Set the data down once more, in full and exactly.

Dataset entries:
################
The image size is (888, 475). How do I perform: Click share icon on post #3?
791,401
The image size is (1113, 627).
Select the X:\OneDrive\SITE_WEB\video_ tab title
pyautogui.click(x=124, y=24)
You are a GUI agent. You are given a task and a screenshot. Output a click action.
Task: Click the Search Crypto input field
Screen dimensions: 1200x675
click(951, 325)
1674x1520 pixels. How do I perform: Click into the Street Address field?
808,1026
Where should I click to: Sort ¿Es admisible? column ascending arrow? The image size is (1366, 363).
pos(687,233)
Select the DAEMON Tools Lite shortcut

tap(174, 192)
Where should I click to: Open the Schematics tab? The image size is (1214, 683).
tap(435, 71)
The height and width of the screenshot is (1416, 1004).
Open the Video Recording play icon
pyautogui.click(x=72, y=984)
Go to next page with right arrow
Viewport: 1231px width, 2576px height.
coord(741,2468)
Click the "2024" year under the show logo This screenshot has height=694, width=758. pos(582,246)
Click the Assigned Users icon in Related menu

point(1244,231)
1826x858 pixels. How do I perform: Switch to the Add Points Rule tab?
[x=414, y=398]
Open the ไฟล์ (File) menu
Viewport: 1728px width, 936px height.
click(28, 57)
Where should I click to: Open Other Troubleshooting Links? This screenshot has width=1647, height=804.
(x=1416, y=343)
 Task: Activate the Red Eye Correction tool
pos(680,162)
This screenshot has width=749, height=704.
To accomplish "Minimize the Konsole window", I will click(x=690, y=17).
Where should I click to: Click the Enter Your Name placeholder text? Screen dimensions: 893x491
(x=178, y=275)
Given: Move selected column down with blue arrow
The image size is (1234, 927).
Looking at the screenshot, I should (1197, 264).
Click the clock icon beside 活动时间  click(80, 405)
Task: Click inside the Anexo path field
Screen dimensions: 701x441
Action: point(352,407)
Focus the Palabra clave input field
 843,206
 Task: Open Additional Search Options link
################
▶ **THE ANSWER**
The image size is (888, 475). How do I perform: Click share icon on post #3?
791,401
The image size is (1113, 627).
Select the X:\OneDrive\SITE_WEB\video_ tab title
pyautogui.click(x=124, y=24)
You are a GUI agent. You are given a task and a screenshot. Output a click action.
Task: Click the Search Crypto input field
Screen dimensions: 1200x675
click(951, 325)
1674x1520 pixels. How do I perform: Click into the Street Address field?
808,1026
Where should I click to: Sort ¿Es admisible? column ascending arrow? The image size is (1366, 363).
pos(687,233)
Select the DAEMON Tools Lite shortcut

tap(174, 192)
Where should I click to: Open the Schematics tab? The image size is (1214, 683).
tap(435, 71)
The height and width of the screenshot is (1416, 1004).
Open the Video Recording play icon
pyautogui.click(x=72, y=984)
Go to next page with right arrow
Viewport: 1231px width, 2576px height.
coord(741,2468)
Click the "2024" year under the show logo This screenshot has height=694, width=758. pos(582,246)
Click the Assigned Users icon in Related menu

point(1244,231)
1826x858 pixels. How do I perform: Switch to the Add Points Rule tab?
[x=414, y=398]
Open the ไฟล์ (File) menu
Viewport: 1728px width, 936px height.
click(28, 57)
Where should I click to: Open Other Troubleshooting Links? This screenshot has width=1647, height=804.
(x=1416, y=343)
 Task: Activate the Red Eye Correction tool
pos(680,162)
This screenshot has width=749, height=704.
To accomplish "Minimize the Konsole window", I will click(x=690, y=17).
Where should I click to: Click the Enter Your Name placeholder text? Screen dimensions: 893x491
(x=178, y=275)
Given: Move selected column down with blue arrow
The image size is (1234, 927).
Looking at the screenshot, I should (1197, 264).
Click the clock icon beside 活动时间  click(80, 405)
Task: Click inside the Anexo path field
Screen dimensions: 701x441
Action: point(352,407)
Focus the Palabra clave input field
 843,206
 Task: Open Additional Search Options link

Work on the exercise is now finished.